═════ Records provided

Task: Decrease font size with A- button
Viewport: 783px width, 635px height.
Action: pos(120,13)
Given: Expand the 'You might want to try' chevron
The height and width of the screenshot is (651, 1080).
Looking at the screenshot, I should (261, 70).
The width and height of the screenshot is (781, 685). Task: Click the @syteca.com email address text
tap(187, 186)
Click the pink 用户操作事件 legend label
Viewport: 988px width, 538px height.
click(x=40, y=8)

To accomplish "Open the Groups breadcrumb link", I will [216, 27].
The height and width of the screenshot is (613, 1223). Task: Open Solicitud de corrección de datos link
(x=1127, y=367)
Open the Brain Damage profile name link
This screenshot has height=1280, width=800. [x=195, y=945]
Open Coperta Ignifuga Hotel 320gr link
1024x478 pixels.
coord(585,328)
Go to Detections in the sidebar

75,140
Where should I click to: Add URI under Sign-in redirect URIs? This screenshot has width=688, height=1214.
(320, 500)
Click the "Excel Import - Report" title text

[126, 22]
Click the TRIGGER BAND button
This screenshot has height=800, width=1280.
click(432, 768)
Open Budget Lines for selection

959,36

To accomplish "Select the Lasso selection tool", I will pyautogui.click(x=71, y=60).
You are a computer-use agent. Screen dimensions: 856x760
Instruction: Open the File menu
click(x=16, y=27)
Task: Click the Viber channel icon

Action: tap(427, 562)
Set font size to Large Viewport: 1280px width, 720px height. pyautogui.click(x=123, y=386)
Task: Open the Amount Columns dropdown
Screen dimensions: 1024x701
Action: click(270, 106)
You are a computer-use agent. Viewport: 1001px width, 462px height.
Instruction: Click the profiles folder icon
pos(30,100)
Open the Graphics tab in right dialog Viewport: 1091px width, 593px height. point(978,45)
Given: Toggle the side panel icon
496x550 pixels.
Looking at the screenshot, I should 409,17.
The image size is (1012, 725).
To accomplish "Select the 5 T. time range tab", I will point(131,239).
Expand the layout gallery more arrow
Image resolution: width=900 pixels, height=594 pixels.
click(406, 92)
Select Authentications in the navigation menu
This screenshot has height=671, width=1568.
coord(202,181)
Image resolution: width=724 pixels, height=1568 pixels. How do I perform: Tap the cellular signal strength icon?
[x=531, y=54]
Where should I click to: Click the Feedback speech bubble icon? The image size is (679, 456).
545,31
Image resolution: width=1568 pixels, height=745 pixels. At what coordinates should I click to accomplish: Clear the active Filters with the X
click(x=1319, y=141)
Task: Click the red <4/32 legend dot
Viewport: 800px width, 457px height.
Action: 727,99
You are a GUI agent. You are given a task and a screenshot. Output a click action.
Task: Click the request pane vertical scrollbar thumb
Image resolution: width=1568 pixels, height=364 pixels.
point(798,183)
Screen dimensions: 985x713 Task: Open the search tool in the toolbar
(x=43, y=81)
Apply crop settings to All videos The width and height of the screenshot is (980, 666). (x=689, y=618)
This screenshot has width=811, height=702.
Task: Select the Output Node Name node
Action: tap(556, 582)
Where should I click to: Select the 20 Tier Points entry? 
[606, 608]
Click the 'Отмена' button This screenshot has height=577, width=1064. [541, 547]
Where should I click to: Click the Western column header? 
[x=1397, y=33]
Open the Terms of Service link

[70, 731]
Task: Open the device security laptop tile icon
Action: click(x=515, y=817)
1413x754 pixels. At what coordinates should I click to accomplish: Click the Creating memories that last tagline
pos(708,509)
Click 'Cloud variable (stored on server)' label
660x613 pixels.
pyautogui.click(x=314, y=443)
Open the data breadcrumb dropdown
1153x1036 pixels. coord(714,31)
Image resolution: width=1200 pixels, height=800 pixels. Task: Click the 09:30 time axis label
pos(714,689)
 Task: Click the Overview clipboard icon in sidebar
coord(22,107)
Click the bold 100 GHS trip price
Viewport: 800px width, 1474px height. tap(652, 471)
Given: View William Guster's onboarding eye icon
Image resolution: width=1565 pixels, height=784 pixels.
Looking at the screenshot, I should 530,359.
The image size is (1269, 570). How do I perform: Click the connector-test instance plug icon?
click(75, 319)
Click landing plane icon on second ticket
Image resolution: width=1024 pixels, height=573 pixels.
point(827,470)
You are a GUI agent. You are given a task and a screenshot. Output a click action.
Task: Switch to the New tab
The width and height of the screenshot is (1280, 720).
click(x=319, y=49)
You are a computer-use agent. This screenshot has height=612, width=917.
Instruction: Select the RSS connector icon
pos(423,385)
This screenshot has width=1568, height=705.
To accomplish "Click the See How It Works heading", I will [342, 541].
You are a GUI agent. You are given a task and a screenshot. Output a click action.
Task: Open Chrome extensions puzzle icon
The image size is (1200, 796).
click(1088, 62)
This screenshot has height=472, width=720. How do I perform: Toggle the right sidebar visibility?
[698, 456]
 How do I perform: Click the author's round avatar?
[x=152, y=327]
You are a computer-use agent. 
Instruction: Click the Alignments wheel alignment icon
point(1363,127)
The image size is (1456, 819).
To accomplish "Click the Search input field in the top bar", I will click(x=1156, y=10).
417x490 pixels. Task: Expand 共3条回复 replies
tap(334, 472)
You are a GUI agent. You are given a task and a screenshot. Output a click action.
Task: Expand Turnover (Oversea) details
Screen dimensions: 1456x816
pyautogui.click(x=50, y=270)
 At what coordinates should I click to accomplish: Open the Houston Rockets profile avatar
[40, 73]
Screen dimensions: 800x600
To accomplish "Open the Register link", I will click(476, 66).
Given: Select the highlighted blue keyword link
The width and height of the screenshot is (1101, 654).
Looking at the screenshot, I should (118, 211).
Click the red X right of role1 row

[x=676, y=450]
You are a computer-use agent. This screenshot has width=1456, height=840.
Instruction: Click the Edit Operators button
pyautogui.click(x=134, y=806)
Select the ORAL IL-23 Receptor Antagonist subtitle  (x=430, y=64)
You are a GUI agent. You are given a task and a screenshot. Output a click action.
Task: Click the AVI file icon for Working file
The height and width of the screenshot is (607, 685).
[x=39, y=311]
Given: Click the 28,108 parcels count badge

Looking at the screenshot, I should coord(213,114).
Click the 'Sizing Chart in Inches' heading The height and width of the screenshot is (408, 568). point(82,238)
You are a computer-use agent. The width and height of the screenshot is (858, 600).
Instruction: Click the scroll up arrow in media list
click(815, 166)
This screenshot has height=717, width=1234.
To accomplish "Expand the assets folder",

══════════

* [Task requirements]: Reply with nothing but the number of lines in the data above that contain "heading".

* [Response area]: 2